How do we approach a fight or an argument? Whether it’s through our particular mindset, or influenced by morals, a personality type (aggressive extrovert vs. conflict avoiding introvert), and how might left or right-handedness affect your choices — and abilities (you mean my brain might be naturally wired for violence?) And a nifty look at the strategies used in the crazy UK game show, Golden Balls.



I loved this one where the guys puzzle over when and why kids stopped being afraid of quicksand, which used to be horror movies’ go-to terror. Carlton Cuse (Lost, The Strain, Bates Motel) stops in to chat, and…uh, there are apparently people who like to have sex in the stuff.



The sometimes upsetting story of how and why the Galpagos tortoise nearly became extinct, and extreme measures taken to bring their numbers back up. Goats, and finches and pirates…oh my! (Note: My family listened to this together in the car, and it does involve some necessary but bothersome killing of another species. If you’re an animal lover, this one may prove too much for you — or children.

“Poop Train”


NYC: How much human waste accumulates in a New York day, and where does all the poop go? Do you really want to know? YES. (Maybe don’t listen during lunch?) The boys go on a walking tour, discovering how and where Manhattan’s waste is processed; “spookily similar to what happens in our own stomachs.” Then things get emotional…



Speaking of emotional, this one really got to me. A family with two young children picks up and moves to a new state; almost immediately their younger son’s behavior begins to change. They chalk it up to the move until things degrade to the point they have to take him to the doctor, who gives the parents a diagnoses they don’t want to hear. In an almost unbelievable bit of magic (Disney), the parents find a way to reconnect with the boy they knew — but does that mean anything for other kids with the same diagnosis? Probably not.

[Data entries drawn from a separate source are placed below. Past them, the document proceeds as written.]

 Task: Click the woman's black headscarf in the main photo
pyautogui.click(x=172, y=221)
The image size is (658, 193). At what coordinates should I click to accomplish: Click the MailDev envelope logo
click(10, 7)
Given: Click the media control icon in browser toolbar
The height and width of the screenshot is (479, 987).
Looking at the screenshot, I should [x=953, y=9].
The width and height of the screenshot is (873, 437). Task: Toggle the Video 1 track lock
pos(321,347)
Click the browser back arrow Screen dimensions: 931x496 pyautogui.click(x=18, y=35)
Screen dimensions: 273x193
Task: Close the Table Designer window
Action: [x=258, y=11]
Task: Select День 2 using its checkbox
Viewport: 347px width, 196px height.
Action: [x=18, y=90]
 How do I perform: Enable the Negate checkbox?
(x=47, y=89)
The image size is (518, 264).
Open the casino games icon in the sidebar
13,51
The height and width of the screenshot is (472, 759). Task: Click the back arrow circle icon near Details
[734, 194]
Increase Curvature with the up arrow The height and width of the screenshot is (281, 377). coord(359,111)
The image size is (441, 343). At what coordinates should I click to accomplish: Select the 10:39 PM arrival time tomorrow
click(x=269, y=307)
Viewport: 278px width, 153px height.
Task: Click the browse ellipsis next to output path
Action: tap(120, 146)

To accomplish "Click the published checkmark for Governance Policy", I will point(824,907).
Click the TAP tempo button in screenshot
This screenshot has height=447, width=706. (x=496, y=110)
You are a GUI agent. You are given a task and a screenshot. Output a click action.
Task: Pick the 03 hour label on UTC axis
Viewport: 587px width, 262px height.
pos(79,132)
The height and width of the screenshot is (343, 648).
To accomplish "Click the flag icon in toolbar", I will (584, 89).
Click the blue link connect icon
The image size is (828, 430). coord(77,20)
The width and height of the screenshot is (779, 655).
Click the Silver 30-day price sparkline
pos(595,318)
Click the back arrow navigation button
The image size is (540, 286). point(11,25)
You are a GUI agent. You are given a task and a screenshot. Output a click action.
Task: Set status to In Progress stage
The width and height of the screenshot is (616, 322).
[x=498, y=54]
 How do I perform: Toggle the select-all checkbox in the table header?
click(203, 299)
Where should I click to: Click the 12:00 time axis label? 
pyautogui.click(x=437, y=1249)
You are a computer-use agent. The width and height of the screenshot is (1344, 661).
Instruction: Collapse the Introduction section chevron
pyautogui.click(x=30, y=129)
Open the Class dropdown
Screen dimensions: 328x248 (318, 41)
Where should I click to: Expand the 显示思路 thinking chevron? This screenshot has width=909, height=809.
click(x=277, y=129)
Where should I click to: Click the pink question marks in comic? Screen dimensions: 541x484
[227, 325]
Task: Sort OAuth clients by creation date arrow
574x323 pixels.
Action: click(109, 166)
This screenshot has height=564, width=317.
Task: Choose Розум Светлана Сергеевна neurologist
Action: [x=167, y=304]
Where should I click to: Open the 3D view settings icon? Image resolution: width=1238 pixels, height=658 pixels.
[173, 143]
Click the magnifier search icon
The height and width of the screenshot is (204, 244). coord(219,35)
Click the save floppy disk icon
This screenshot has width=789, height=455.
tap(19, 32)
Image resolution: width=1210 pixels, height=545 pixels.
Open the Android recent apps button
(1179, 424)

Fascinating discussion on how and why men, women and other species perceive color differently, and the distinctions between the way creatures experience it. Don’t even get me started on those mantis shrimp.

“The Bitter End”


Ask most people what kind of life-saving measures they would want performed, and the answers given by “regular folk” vs. physicians are markedly different. Why? Listening to this one might change your answers.

Since Radiolab has been on air since 2002, there’s a plethora of episodes to work your way through; a little something for everyone.